▶ Page and screen pointing data
__________________________________________________

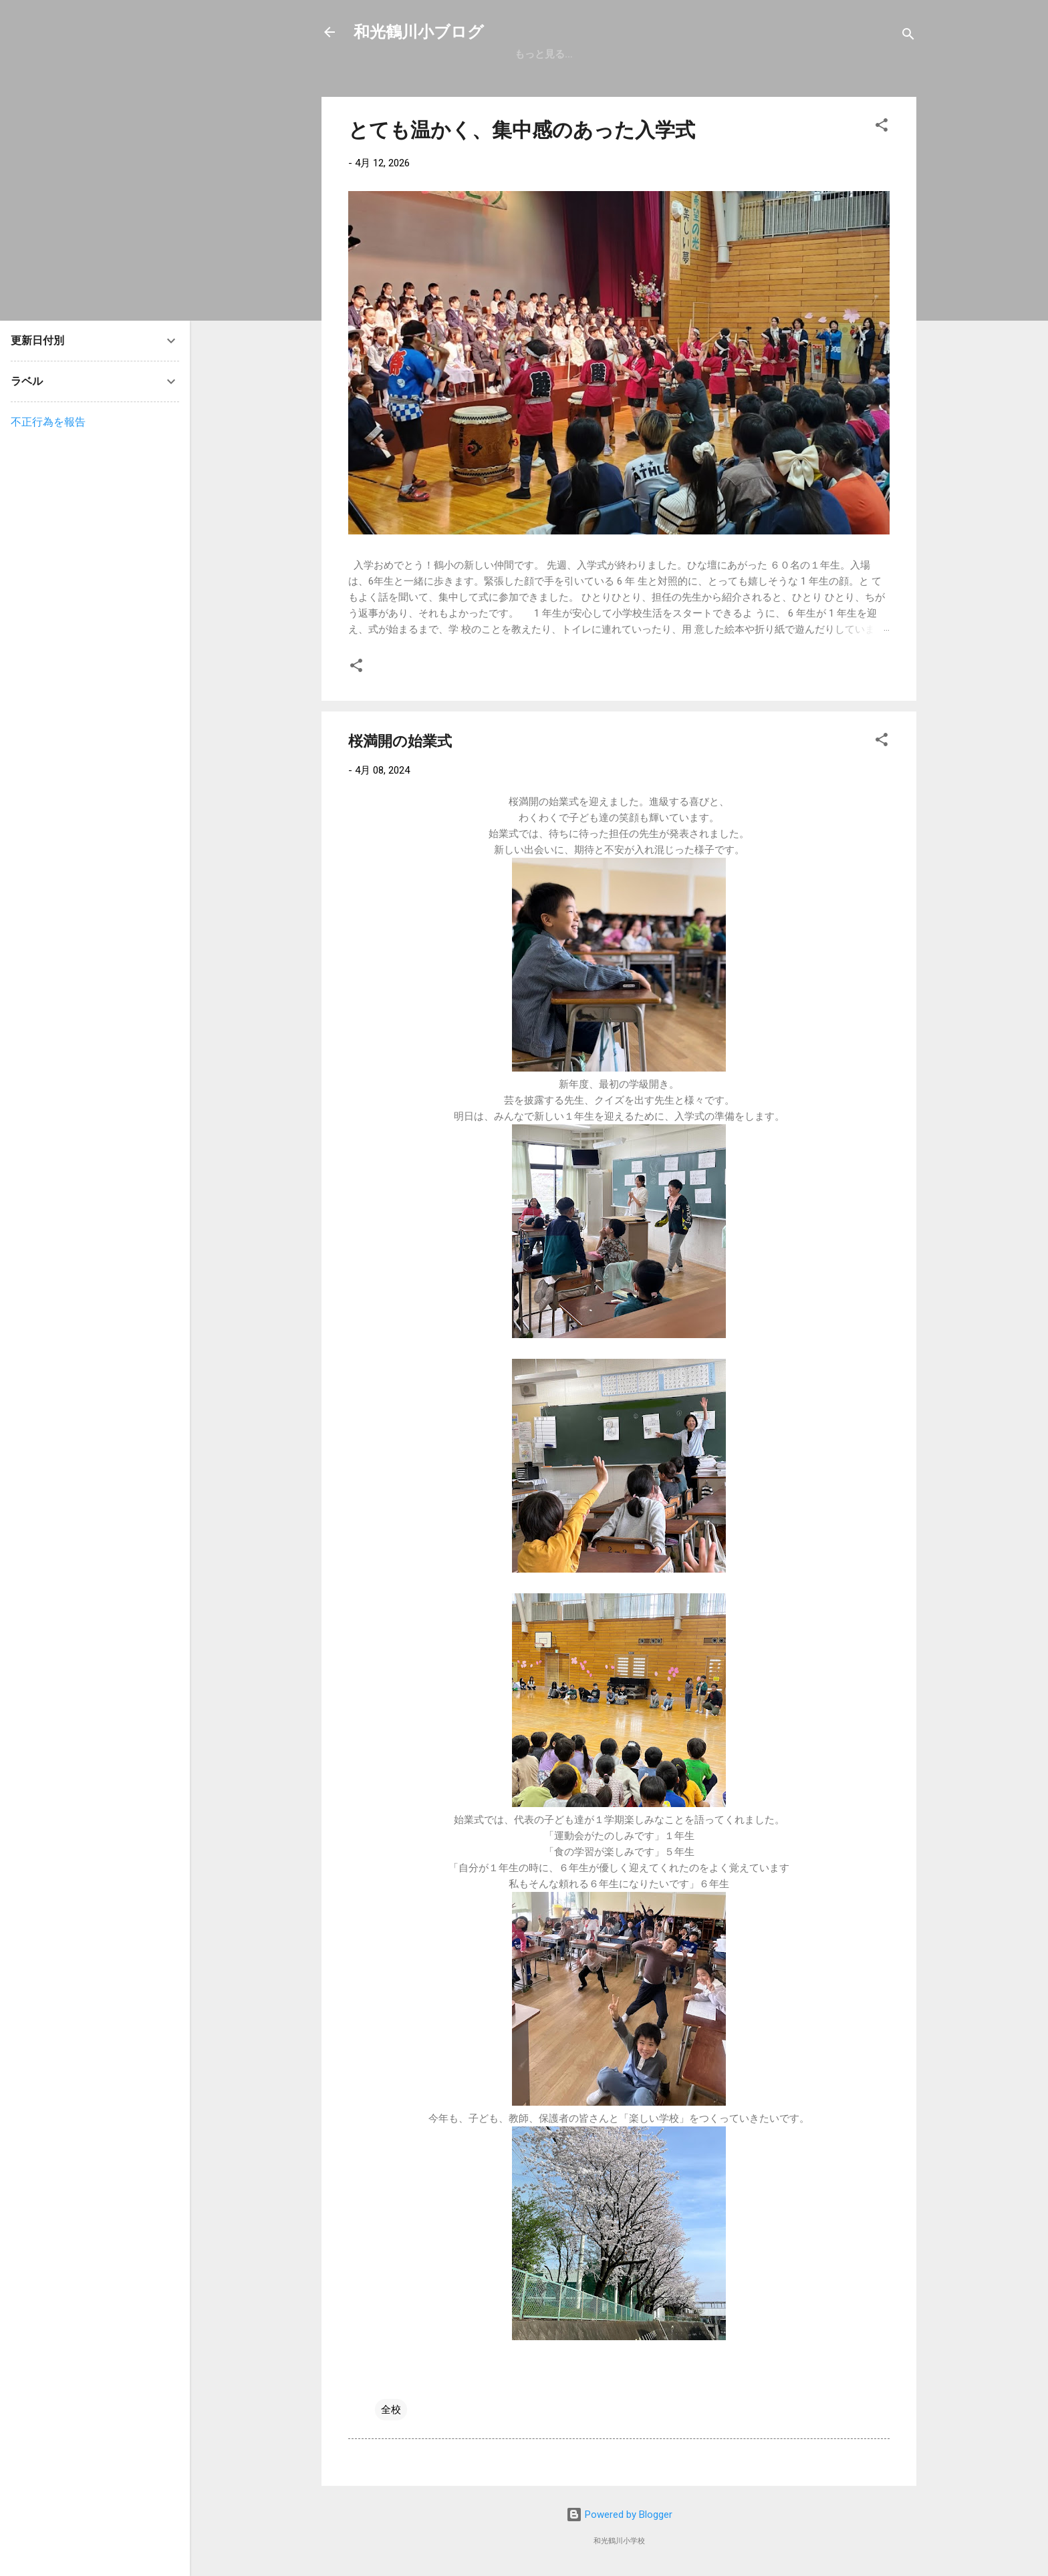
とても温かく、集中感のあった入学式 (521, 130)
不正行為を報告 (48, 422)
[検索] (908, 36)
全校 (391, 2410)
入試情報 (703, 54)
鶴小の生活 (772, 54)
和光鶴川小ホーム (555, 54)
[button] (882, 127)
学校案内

__________________________________________________

▶ TASK BRIEF
Copy every line of the records above word for word, leaving out the pictures.

▶ SOLUTION FOR THIS PROBLEM
とても温かく、集中感のあった入学式 (521, 130)
不正行為を報告 (48, 422)
[検索] (908, 36)
全校 (391, 2410)
入試情報 (703, 54)
鶴小の生活 (772, 54)
和光鶴川小ホーム (555, 54)
[button] (882, 127)
学校案内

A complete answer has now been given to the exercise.